Official Says Government Studying Security Contract at Y-12 Nuclear Facility

Security may be tied with management operations following public criticism of security operations at weapons plant


OAK RIDGE, Tenn. (AP) -- Recent incidents at the Y-12 nuclear weapons plant have prompted the government to consider turning security over to the plant's operating contractor, a federal spokesman said.

``We expect to make a decision within the next few weeks,'' Walter Perry of the U.S. Department of Energy's Oak Ridge office told The Knoxville News Sentinel.

The National Nuclear Security Administration recently signed a six-month contract extension with Wackenhut Services, the company that has provided security at Y-12 since 2000.

Wackenhut also has a contract with DOE for the remainder of the government's Oak Ridge facilities, including Oak Ridge National Laboratory and the Federal Office Building.

BWXT is the warhead plant's operating contractor.

Within the past year, there have been several negative reports about security at the complex.

In September, as six guards were practicing reload techniques with semiautomatic handguns -- supposedly using inert ammunition that looks like real bullets -- a live bullet was discharged and struck a refrigerator. No one was injured.

And in January, a federal inspector general's report accused Wackenhut's 400-plus contractor guard force of cheating on performance drills.

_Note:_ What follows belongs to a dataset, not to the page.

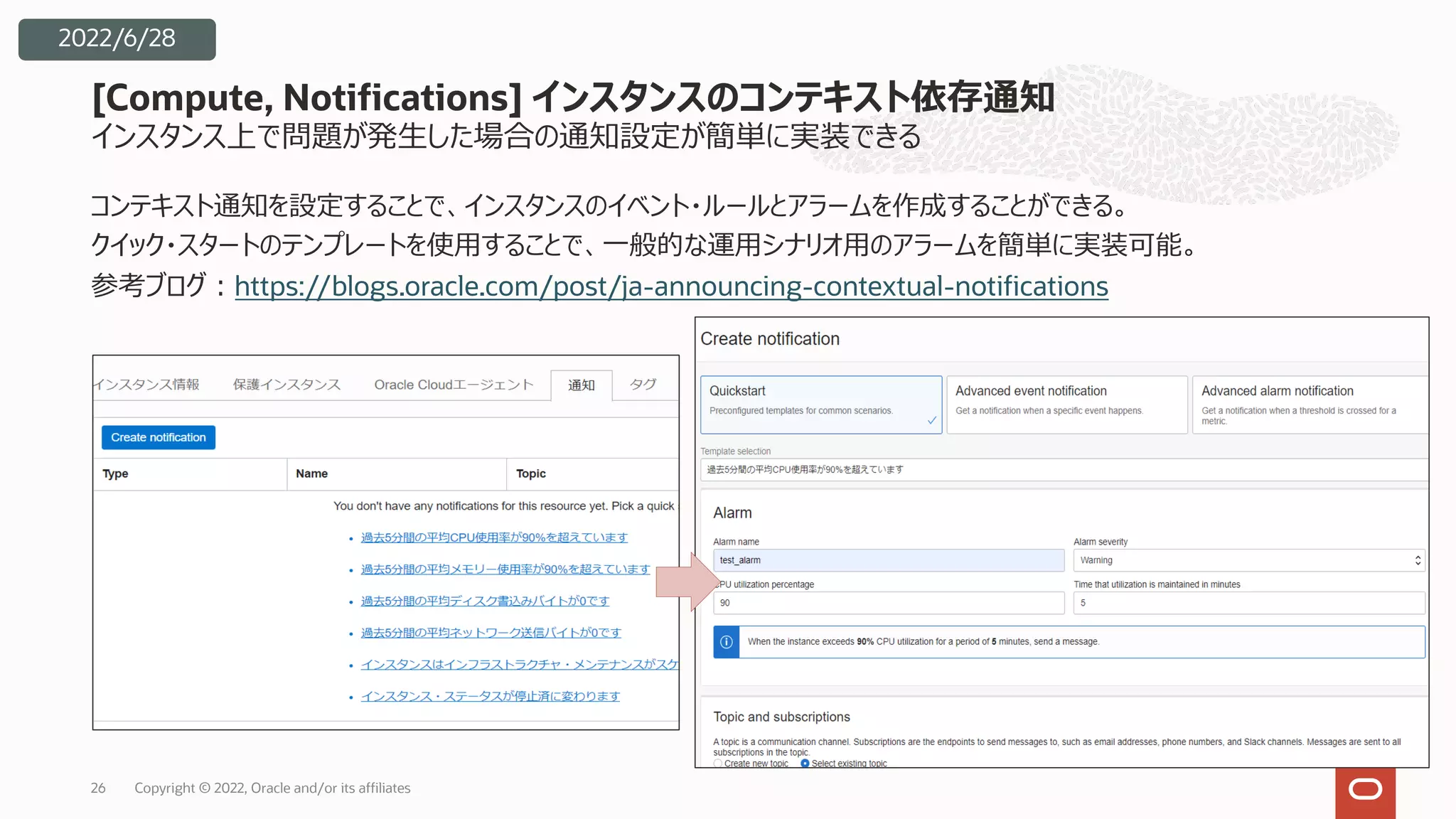Open the Oracle Cloudエージェント tab
Screen dimensions: 1456x819
click(454, 385)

Perry said DOE plans to extend its security contract with Wackenhut for one year, through January 2006, and then seek bids for a new, long-term contract. The plan is to keep security services under a separate contract, he said, with the contractor reporting directly to the federal agency.

But with Y-12, Perry said NNSA is considering three options for security: seek bids on a new federal contract; offer the job as a subcontract, with the security company reporting to BWXT; or make security services a part of BWXT's management contract.

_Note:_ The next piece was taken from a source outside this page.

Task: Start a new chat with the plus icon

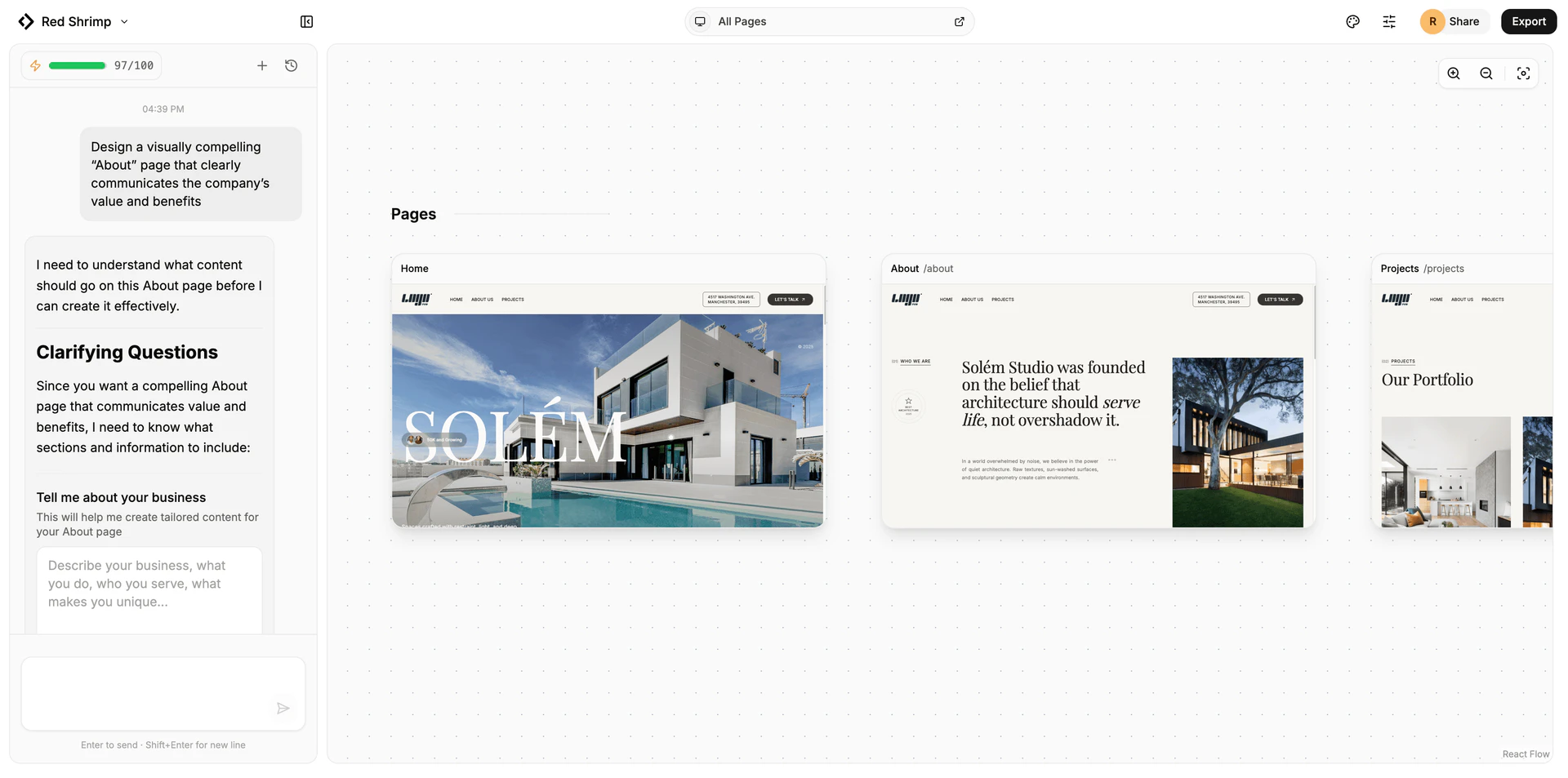Action: tap(262, 65)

Proponents believe consolidating the Y-12 roles would help eliminate communication problems between the plant's overall management and the security team. But Wackenhut would like to keep security as a separate contract at Y-12.

``We believe we have made dramatic improvements in the protective force,'' said Lee Brooks, Wackenhut's deputy general manager in Oak Ridge.

BWXT reportedly has been pushing the government to give it total responsibility for security operations at Y-12, but the company skirted that issue when asked about its preferences.

``It is well known that there are a number of options available to the government for security at Y-12,'' BWXT spokesman Mike Monnett said.

The Y-12 complex is a 4,700-employee, 811-acre compound of 700 mostly aging brick and cement block buildings 20 miles west of Knoxville. It's been described as the last full-scale nuclear weapons production facility in the United States.

The plant was created in the 1940s to enrich uranium for the first atomic bomb dropped on Hiroshima, Japan, in World War II. Today, it makes parts for every warhead in the nuclear arsenal and is the country's primary repository for bomb-grade uranium.